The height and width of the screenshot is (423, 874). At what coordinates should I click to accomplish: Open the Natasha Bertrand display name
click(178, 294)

* * *

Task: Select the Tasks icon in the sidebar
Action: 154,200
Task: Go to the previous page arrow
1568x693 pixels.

Your instructions:
Duplicate the items from the line containing "The height and" to the line containing "click(178, 294)", both lines included.

Answer to the problem:
The height and width of the screenshot is (423, 874). At what coordinates should I click to accomplish: Open the Natasha Bertrand display name
click(178, 294)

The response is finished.